The highest peak in Afghanistan, Mount Noshaq, in the northeastern province of Badakhshan, has an elevation of about 7,492 meters (24,580 feet). Few mountaineers have dared to climb the rugged range because of its extreme remoteness, logistical difficulty, and decades of conflict in the region, all of which have kept the mountain virtually untouched. The jagged peaks were first climbed by a Japanese expedition in 1960, followed by a Polish expedition in 1973, but later became difficult to access during the Taliban regime, leaving it untrodden for years.

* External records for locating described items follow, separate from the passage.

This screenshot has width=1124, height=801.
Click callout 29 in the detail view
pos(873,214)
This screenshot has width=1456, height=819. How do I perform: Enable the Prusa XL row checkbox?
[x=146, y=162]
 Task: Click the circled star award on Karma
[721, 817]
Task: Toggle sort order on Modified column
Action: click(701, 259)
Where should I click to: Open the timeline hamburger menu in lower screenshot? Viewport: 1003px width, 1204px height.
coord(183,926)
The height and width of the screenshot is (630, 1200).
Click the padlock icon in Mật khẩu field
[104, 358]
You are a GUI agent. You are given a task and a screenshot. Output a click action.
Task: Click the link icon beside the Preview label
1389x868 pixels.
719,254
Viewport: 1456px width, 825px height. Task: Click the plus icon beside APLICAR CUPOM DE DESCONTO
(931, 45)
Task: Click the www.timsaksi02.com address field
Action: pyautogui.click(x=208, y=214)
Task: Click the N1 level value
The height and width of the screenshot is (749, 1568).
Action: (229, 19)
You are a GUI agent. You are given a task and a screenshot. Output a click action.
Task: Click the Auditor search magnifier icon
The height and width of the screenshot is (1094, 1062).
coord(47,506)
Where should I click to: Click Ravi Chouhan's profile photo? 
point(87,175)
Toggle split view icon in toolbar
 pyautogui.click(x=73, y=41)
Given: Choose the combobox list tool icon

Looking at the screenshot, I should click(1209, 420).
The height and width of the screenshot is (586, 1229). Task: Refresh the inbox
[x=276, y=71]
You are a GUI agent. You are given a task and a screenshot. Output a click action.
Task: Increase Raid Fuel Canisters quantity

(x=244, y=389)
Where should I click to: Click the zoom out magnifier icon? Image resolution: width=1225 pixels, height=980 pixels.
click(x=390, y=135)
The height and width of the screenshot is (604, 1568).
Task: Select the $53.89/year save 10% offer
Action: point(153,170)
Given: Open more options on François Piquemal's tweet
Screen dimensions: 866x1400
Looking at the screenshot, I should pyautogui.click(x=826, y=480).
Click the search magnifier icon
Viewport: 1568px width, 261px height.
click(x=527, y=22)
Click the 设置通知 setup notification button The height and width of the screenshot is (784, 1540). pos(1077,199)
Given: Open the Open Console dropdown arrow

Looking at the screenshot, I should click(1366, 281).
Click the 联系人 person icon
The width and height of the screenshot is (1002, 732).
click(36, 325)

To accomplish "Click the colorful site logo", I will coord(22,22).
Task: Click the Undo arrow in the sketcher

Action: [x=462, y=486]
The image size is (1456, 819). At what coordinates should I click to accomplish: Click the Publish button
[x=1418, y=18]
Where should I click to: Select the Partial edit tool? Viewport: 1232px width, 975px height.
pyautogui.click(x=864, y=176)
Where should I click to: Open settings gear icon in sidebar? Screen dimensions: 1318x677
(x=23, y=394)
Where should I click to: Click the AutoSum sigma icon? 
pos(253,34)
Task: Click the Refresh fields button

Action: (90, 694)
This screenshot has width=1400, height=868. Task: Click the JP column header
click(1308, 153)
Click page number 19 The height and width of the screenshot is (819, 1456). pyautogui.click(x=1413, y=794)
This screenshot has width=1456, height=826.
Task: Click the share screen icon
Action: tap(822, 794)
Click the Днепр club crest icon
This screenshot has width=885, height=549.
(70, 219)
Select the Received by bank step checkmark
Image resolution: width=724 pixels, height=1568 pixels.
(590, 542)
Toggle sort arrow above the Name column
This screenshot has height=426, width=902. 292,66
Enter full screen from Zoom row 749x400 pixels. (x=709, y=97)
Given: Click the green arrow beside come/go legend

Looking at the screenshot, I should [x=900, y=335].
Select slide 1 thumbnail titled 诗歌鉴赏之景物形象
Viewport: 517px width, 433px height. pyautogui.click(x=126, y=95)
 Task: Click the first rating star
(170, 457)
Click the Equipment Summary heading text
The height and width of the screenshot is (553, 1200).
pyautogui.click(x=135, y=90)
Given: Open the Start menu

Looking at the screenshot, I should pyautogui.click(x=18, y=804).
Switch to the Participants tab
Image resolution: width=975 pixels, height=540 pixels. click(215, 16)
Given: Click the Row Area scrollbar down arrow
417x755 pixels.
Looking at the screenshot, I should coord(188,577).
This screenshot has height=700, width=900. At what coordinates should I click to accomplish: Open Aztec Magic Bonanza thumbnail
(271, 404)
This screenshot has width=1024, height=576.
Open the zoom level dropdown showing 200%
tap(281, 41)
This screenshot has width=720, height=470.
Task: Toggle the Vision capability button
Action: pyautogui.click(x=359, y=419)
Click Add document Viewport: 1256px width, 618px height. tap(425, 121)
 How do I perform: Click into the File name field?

This year, HikeVentures decided it was time for an all-Afghan team to conquer Mount Noshaq, all while coronavirus was still at a surge.
One of the Afghan team members on that successful mission was Khyber Khan, a filmmaker and new mountaineer. He started the sport because of his love for nature and his desire to explore his home country.
“I have only been hiking for about eight or nine months. The first time I tried it, I liked it. The second and third time, I liked it even more, and my bravery increased. It's hard to explain, but you become braver and braver when you continue. You forget about the risks and dangers,” Khan told RFE/RL Gandhara.
He says climbing Mount Noshaq was scary at times, as the team lacked oxygen and other resources. “We went with an Afghan mentality, to conquer the peak, but from a foreigner’s perspective it was a deadly mission. Our style is very different,” Khan said.
The historic mission included women as well, including Fatima Sultani, 18, the youngest member in the group who made headlines for her bravery in a highly patriarchal society.
She says she’s ready to take on the taboos that come with practicing sports in Afghanistan as a woman. "When I got into sports, I knew I would face some problems. For example, maybe the Taliban will hinder sports for women. Still, I'm ready to face the challenge," Fatima said.
For the team at HikeVentures and others who mountaineer in Afghanistan, the sport is an escape from the war around them and an opportunity to highlight the best natural beauty that the country has to offer.